Schreibe die Zeilen vom Anfang der Daten bis einschließlich der Zeile mit „pyautogui.click(x=43, y=472)“ wortgetreu ab.

Übungsdaten
○ ○ ○

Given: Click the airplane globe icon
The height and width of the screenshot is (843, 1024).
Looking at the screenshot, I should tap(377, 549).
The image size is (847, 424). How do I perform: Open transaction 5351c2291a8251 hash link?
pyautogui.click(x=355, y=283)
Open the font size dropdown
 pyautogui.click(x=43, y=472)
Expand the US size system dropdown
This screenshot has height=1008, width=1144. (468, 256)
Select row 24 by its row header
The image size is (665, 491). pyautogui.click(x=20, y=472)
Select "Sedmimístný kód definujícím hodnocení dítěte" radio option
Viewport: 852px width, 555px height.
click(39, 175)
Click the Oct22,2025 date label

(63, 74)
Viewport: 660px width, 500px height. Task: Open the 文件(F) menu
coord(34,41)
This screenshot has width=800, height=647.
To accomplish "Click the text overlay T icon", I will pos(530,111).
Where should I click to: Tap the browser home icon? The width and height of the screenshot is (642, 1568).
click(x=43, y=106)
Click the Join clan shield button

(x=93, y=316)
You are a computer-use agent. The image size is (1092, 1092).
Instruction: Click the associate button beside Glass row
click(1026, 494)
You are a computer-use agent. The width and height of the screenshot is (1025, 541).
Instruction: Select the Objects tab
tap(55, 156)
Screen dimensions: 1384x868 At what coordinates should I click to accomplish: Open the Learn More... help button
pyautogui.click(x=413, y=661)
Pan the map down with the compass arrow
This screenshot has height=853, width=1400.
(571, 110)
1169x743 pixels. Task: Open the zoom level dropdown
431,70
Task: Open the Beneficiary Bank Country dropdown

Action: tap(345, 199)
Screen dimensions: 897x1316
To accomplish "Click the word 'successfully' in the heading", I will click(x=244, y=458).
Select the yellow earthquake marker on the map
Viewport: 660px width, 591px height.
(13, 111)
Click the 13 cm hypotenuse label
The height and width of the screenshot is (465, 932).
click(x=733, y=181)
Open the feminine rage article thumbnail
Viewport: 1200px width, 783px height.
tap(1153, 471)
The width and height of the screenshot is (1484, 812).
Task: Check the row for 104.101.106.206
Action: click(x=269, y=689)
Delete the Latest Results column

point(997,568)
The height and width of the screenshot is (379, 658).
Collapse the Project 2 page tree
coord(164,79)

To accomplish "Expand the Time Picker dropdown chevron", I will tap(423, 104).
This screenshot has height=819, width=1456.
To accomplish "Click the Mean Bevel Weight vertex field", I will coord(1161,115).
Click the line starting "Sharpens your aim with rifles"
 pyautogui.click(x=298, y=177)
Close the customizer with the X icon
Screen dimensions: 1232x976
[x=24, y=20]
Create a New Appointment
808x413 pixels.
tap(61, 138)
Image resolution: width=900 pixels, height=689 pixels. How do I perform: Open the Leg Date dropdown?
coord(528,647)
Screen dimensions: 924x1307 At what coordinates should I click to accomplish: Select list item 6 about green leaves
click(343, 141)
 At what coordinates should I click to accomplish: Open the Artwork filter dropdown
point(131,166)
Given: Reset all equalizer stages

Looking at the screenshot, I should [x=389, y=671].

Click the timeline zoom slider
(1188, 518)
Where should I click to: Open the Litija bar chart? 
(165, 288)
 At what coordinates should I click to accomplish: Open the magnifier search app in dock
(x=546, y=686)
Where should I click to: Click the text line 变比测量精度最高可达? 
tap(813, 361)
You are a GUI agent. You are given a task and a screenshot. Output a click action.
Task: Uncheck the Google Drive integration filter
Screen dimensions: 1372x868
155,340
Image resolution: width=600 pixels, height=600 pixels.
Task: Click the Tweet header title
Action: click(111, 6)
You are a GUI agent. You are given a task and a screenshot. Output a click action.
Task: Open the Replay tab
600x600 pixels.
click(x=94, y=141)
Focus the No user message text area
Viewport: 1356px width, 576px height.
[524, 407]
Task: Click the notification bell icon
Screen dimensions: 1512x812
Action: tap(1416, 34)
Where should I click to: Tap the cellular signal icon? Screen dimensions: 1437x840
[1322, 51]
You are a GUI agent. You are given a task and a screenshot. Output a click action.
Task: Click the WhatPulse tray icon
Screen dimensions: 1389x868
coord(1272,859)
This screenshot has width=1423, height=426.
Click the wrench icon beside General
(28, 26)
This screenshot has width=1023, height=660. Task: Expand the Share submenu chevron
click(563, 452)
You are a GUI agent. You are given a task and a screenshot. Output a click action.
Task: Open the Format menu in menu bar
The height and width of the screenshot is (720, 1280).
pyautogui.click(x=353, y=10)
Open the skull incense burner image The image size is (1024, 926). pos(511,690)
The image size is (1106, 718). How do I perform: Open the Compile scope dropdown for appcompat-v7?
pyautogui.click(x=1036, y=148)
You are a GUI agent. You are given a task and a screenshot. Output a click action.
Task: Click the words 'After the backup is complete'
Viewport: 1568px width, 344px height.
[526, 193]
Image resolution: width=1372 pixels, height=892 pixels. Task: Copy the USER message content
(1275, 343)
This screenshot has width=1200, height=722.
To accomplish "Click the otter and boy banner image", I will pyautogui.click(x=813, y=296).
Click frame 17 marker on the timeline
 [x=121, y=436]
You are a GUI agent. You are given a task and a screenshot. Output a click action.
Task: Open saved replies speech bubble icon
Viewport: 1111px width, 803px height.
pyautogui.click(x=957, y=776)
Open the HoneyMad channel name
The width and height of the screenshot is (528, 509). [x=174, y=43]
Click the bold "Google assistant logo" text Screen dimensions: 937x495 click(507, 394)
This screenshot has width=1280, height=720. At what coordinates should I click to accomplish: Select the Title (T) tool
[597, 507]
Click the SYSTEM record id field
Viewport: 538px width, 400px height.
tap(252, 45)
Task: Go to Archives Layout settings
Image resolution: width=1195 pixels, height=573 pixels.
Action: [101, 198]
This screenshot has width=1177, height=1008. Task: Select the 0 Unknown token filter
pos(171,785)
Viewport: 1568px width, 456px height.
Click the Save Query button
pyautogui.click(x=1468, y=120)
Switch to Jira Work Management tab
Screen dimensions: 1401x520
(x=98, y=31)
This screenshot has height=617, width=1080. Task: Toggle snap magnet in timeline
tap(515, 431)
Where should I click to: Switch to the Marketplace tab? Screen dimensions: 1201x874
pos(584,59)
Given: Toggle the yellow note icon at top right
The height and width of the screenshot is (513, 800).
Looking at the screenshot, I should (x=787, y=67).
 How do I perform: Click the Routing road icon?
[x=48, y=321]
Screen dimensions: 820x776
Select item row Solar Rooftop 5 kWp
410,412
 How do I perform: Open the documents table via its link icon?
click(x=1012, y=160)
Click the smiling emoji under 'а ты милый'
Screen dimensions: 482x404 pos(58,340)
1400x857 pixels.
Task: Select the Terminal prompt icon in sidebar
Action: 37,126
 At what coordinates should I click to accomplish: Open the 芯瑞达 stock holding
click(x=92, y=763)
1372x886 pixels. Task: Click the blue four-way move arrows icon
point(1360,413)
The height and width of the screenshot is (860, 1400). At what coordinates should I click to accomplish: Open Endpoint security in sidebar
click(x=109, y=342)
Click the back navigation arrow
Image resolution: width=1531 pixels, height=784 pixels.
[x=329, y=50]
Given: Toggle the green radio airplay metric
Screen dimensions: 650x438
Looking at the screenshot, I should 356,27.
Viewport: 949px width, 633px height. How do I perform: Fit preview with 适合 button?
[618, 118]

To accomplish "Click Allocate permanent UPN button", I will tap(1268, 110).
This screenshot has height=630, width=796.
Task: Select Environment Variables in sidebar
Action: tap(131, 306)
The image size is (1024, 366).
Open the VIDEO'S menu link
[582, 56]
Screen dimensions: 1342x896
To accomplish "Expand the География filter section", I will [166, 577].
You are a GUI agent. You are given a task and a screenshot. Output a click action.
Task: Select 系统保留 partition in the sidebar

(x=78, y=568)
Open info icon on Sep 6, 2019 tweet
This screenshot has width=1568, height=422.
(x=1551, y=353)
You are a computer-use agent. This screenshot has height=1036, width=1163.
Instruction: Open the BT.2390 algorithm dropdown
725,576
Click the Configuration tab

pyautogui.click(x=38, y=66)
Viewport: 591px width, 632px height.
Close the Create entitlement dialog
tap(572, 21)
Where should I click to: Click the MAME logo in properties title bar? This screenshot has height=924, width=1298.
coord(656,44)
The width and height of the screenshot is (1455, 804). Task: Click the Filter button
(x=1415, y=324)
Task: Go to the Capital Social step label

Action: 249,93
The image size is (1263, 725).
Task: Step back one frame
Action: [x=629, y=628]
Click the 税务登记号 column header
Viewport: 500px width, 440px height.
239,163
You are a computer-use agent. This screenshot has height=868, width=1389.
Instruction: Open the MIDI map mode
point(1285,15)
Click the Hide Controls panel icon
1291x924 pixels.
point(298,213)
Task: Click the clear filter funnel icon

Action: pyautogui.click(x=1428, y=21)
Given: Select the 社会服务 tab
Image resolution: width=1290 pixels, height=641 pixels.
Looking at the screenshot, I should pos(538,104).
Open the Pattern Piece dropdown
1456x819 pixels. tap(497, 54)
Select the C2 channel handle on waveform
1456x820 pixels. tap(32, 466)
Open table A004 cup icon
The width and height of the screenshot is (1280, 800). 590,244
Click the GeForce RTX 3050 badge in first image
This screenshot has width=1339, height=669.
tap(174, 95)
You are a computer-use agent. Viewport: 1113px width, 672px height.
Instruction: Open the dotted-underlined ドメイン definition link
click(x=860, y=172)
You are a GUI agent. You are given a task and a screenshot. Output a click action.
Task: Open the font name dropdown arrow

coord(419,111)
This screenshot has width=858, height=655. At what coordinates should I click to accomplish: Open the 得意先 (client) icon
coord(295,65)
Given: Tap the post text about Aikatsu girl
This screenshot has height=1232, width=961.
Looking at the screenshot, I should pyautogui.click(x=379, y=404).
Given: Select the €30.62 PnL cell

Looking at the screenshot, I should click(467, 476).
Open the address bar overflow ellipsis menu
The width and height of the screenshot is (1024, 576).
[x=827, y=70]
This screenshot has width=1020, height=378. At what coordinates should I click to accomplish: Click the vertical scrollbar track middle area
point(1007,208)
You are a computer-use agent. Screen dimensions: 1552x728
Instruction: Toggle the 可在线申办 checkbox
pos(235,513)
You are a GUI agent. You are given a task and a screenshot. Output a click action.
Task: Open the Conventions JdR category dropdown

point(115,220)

○ ○ ○

Antwort zur Aufgabe
Given: Click the airplane globe icon
The height and width of the screenshot is (843, 1024).
Looking at the screenshot, I should tap(377, 549).
The image size is (847, 424). How do I perform: Open transaction 5351c2291a8251 hash link?
pyautogui.click(x=355, y=283)
Open the font size dropdown
 pyautogui.click(x=43, y=472)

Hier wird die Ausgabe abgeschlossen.